Jay Farner (born March 24, 1973) is an American businessman and investor. He is the chief executive officer of Detroit-based mortgage-lending companies Quicken Loans, Rocket Mortgage, and Rocket Companies.

Early life and education
Jay graduated with a bachelor's degree in finance from Michigan State University in 1996, where he restarted its business fraternity Delta Sigma Pi. He lives in the Detroit area with his wife, Wendi, and their three children.

Career
After Farner graduated from Michigan State University, he started as a mortgage banker at Quicken Loans Inc., then called Rock Financial, with Dan Gilbert in 1996. In early 1997, Farner first became director of mortgage banking, then vice president of web mortgage banking in May 1998. Rock Financial's online presence drew the attention of Intuit Inc., which bought the firm in 1999 from Gilbert for $336 million before later selling it back to him in 2002 for $130 million. The company grew to provide direct-to-consumer home loans via the internet in all 50 states. Farner then served as Quicken's president and chief marketing officer, spearheading the company's outreach efforts, and was named one of Crain’s Detroit Business’  40 under 40 class in 2011.

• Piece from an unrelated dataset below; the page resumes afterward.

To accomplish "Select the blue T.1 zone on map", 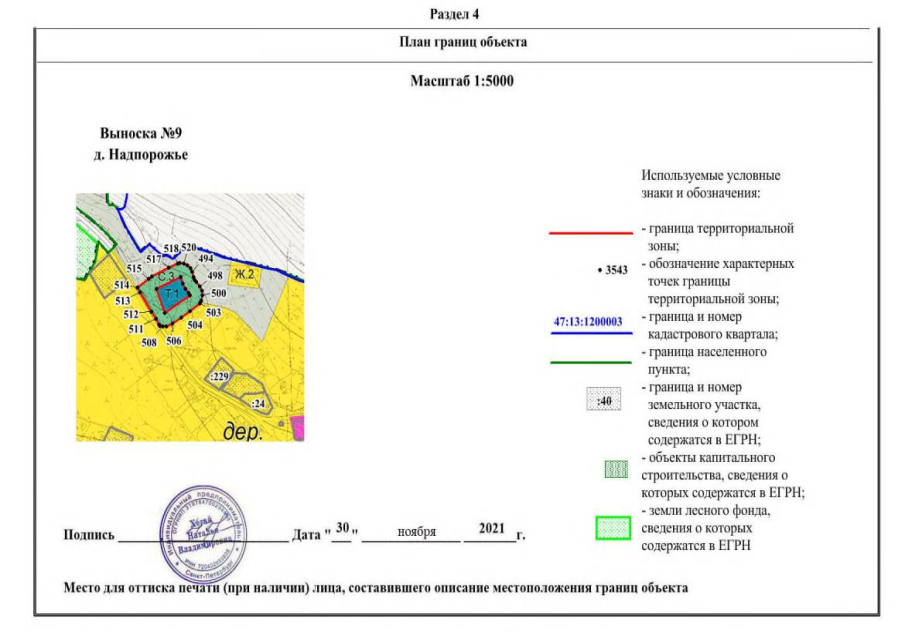I will [x=173, y=293].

In 2014, Farner led what USA Today called a “billion-dollar gamble” in a March Madness bracket challenge with Yahoo Sports, with a potential $1 billion prize offered to the winner. While only $3 million was handed out, the challenge generated billions of online engagements and millions of new leads, which PR Week called a "data generation exercise … like gold dust" and others called it the “best PR move” of the year.

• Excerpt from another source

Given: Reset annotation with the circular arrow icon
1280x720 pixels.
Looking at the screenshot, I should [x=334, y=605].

In 2015, Farner and Quicken Loans created Rocket Mortgage, the first fully digital end-to-end consumer mortgage lending operation. Rocket Mortgage would later become the first lender to perform electronic closings. Upon launch, TechCrunch called Rocket the mortgage industry's “iPhone moment” and compared the process to TurboTax.

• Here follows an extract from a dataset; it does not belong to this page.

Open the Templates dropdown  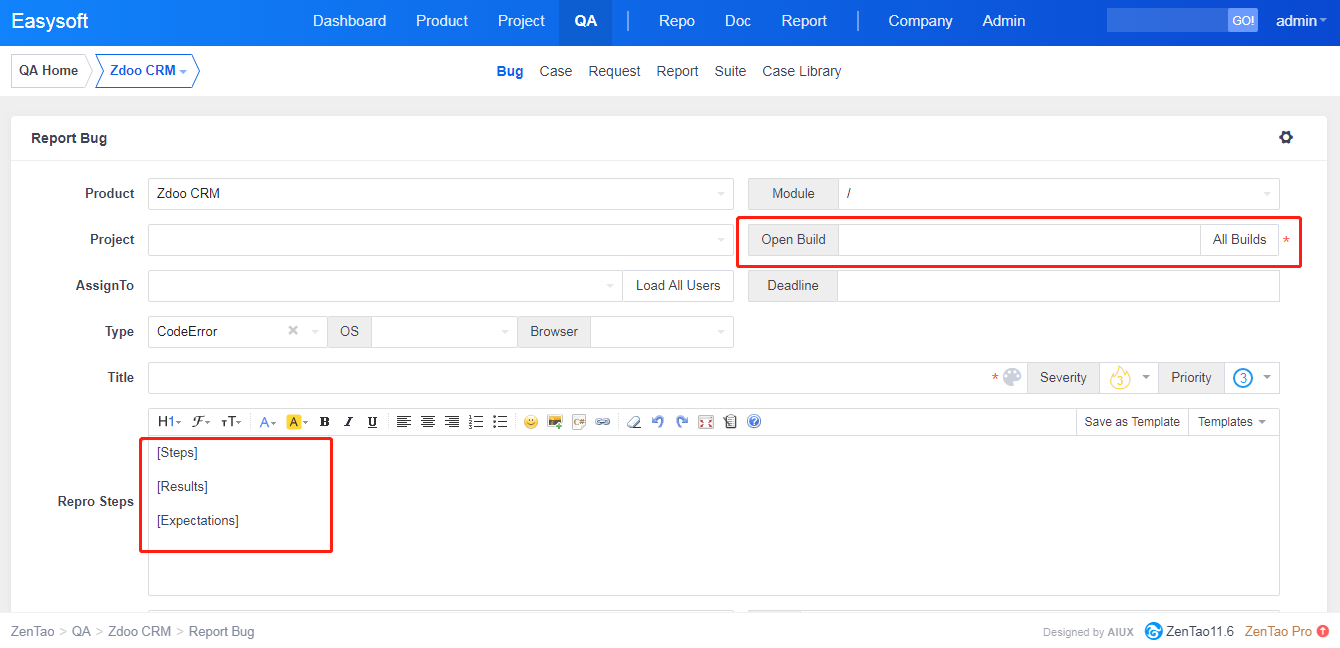tap(1233, 422)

Quicken Loans’ Rocket Mortgage released an ad at the 2016 Super Bowl with the tagline “Push Button, Get Mortgage,” whereby clients could get a mortgage via their mobile phone. While some critics said the ease of obtaining loans reminded them of the subprime mortgage crisis, Quicken Loans is “one of the few lenders that came through the financial crisis unscathed,” according to The San Francisco Chronicle, as they were never involved in subprime lending.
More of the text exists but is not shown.